Irreversible renal dysfunction is a contraindication to heart transplantation. A creatinine clearance of less than 50 mL/min and a serum creatinine concentration of greater than 2 mg/dL are associated with increased risk of postoperative dialysis and decreased survival following heart transplantion.4,28 The effect of chronic kidney dysfunction (CKD) on post-HTx outcomes was recently examined in 1732 recipients. In this population, 3% were CKD stage 4 and 5 at the time of transplant, increasing to 11% at 1 year and more than 15% at 6 years after transplantation. The risk of death was significantly higher in patients with CKD 4 and 5 (hazard CKD4:1.66; CKD5:8.54; dialysis:4.07). Multiorgan transplantation was not assessed in this cohort.29 However, patients may be considered for combined heart and kidney transplantation.

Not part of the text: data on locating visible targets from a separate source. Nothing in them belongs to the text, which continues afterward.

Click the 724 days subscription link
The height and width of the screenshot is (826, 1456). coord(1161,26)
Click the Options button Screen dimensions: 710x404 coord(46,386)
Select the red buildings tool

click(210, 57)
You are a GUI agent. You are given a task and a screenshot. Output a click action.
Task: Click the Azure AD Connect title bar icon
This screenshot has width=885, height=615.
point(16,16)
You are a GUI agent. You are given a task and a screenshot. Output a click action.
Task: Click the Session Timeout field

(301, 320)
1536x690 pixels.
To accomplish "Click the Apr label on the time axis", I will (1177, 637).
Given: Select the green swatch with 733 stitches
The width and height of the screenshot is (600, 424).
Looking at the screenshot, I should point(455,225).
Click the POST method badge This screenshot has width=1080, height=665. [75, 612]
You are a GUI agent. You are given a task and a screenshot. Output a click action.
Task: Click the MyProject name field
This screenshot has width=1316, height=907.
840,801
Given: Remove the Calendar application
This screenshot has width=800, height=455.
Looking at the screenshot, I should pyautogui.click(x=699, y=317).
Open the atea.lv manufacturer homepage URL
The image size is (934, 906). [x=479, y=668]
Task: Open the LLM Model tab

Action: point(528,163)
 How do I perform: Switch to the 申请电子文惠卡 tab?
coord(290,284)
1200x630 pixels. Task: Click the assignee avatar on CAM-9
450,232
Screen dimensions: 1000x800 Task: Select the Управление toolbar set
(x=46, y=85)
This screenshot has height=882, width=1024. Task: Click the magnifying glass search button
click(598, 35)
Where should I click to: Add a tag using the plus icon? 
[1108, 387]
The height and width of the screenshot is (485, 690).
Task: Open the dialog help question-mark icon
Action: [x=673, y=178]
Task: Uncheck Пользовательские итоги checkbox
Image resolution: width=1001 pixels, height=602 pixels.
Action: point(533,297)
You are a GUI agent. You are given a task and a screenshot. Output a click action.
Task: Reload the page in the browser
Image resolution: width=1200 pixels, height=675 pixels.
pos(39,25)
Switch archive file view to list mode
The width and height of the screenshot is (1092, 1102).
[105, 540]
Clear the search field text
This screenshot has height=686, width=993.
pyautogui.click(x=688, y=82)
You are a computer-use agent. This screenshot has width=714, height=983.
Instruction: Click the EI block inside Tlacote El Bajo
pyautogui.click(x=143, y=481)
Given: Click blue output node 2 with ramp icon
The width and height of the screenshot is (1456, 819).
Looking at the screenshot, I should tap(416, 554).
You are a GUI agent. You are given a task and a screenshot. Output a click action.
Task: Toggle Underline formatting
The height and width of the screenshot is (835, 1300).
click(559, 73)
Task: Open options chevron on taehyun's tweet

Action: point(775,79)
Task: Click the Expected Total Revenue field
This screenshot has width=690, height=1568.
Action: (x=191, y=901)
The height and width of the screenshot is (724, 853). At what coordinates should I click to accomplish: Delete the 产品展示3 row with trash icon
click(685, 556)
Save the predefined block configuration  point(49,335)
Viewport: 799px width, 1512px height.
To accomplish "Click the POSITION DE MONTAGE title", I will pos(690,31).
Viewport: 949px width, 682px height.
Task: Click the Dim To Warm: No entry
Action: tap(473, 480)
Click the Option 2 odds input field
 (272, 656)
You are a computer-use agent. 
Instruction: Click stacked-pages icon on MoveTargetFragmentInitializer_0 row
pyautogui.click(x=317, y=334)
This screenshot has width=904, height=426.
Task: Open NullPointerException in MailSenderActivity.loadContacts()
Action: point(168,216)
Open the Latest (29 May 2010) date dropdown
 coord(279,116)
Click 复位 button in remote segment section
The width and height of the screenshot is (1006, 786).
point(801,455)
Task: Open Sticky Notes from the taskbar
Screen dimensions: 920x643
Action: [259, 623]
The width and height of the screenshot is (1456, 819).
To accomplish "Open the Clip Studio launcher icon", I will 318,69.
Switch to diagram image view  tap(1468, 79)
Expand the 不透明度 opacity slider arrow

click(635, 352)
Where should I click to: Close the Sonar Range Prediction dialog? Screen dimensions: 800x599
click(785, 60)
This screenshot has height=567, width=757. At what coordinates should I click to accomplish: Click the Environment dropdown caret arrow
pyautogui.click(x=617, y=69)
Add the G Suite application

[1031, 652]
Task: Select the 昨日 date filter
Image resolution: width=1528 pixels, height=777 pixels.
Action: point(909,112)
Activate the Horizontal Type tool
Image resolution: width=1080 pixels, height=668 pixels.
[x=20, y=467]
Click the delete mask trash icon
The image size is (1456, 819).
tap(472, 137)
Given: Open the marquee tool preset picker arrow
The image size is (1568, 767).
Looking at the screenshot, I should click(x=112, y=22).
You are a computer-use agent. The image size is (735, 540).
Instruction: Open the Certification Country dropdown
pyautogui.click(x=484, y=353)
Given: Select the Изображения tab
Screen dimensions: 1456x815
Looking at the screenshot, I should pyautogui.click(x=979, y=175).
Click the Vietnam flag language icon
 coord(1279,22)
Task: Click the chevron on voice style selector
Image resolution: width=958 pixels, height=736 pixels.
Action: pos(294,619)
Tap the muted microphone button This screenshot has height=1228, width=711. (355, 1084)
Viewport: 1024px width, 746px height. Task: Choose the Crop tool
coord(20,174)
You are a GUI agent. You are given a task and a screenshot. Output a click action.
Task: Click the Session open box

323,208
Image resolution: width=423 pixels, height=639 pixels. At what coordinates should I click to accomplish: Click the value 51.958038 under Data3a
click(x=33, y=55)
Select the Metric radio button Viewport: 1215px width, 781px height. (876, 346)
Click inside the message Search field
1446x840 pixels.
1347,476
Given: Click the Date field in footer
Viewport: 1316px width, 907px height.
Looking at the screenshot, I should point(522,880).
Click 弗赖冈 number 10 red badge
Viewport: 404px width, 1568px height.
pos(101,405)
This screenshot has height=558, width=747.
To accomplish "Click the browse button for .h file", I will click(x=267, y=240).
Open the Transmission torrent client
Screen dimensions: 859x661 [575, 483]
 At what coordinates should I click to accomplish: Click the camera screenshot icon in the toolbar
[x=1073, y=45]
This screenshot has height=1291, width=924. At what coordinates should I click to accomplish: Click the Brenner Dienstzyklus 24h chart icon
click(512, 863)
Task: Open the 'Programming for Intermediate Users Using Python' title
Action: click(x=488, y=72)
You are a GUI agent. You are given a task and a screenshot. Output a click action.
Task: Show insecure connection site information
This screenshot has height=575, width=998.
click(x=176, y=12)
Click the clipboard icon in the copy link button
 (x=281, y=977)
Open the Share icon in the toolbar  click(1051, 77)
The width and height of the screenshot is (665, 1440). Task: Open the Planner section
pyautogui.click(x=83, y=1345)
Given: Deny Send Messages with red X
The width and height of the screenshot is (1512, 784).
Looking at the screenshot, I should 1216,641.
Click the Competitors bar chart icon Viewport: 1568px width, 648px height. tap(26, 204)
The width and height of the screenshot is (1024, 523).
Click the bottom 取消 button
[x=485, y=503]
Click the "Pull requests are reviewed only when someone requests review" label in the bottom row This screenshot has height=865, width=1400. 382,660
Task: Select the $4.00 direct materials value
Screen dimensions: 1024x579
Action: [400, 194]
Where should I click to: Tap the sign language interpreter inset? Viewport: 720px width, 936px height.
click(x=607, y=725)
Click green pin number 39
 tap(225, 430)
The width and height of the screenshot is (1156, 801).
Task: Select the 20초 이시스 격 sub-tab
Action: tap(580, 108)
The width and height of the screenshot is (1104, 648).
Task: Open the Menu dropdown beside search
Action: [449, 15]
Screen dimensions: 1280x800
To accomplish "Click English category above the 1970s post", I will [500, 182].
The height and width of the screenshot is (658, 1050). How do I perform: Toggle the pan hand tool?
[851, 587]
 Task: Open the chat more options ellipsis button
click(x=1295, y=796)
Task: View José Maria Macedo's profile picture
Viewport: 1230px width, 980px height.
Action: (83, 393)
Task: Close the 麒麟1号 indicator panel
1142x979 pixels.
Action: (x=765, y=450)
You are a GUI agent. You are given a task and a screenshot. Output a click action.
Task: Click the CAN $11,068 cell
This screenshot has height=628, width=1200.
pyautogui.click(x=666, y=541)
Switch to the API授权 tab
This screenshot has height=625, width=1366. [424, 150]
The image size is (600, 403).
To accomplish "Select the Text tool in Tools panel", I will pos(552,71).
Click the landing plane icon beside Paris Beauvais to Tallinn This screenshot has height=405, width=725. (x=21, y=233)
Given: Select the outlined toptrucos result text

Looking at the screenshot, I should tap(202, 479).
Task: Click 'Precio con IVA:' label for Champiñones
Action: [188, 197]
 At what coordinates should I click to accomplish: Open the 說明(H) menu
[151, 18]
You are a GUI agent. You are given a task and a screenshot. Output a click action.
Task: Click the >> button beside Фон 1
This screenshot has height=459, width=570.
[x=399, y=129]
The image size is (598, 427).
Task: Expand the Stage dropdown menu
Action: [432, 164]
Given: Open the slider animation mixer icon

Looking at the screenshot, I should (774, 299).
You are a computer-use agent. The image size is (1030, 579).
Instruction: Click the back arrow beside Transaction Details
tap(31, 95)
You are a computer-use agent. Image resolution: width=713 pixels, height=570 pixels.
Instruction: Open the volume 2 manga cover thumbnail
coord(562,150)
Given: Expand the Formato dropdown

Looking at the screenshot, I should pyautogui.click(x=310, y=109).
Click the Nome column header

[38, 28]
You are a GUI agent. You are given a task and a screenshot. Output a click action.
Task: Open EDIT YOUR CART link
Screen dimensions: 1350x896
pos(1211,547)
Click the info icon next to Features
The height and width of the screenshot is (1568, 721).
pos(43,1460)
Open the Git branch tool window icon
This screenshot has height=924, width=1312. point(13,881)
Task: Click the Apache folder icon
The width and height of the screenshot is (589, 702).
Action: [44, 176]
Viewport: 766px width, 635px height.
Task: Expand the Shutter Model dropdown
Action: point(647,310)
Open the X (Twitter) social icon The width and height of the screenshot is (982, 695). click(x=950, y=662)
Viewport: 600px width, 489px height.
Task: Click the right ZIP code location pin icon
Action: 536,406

Irreversible hepatic dysfunction has implications similar to renal dysfunction.4 If transaminase levels are more than twice their normal value and associated with coagulation abnormalities, percutaneous liver biopsy should be performed to exclude primary liver disease. This should not be confused with chronic cardiac hepatopathy, which is characterized by elevated cholestatic parameters along with little or no changes in transaminases and is potentially reversible after heart transplantation.30 The use of MELD and MELD-XI (excluding international normalized ratio) were shown to be predictive of survival after heart transplantation and VAD. Moreover, if the MELD-XI normalized during VAD support, posttransplant survival was similar to those without prior liver dysfunction. In VAD patients with an elevated MELD-XI score, a decrease in score <17 may help identify optimal transplant candidates.31,32
Severe chronic bronchitis or obstructive pulmonary disease may predispose patients to pulmonary infections and may result in prolonged ventilatory support after heart transplantation. Patients who have a ratio of forced expiratory volume in 1 second to forced vital capacity (FEV1/FVC) of less than 40 to 50% of predicted or an FEV1 of less than 50% of predicted despite optimal medical therapy are considered poor candidates for transplantation.2,4
Transplantation in patients with diabetes mellitus is only contraindicated in the presence of significant end-organ damage (eg, diabetic nephropathy, retinopathy, or neuropathy).2,4 Some centers have expanded their criteria successfully to include patients with mild to moderate end-organ damage.33
Active infection was a sound reason to delay transplantation before assist devices became more commonplace. Up to 48% of patients with implanted LVADs reportedly have evidence of infection. Interestingly, treatment for LVAD infection in these patients is to proceed with urgent transplantation.34
Other relative contraindications include severe noncardiac atherosclerotic disease, severe osteoporosis, and active peptic ulcer disease or diverticulitis, all of which may lead to increased morbidity.2,4 Cachexia, defined as a body mass index (BMI) of less than 20 or less than 80% ideal body weight (IBW), and obesity, defined as BMI greater than 35 or greater than 140% of IBW, are associated with increased mortality after transplantation.35 Poor nutritional status also may limit early postoperative rehabilitation. The effect of metabolic risk factors (hypertension, diabetes, obesity) was assessed in 15,960 recipients using an analysis of the UNOS Registry (1998-2008). Individually, these risk factors increased the risk of death posttransplant, with a hazard ratio of 1.10 for hypertension, 1.22 for diabetes, and 1.17 for obesity. Moreover, there was an exponential trend of increasing mortality with the addition of each risk factor, such that recipients with all 3 risk factors had a 63% increased mortality compared with recipients with none.36
The ultimate success of transplantation depends on the psychosocial stability and compliance of the recipient.37 The rigorous postoperative regimen of multidrug therapy, frequent clinic visits, and routine endomyocardial biopsies demand commitment on the part of the patient. A history of psychiatric illness, substance abuse, or previous noncompliance (particularly with medical therapy for end-stage heart failure) may be sufficient cause to reject the candidacy of a patient. Lack of a supportive social system is an additional relative contraindication.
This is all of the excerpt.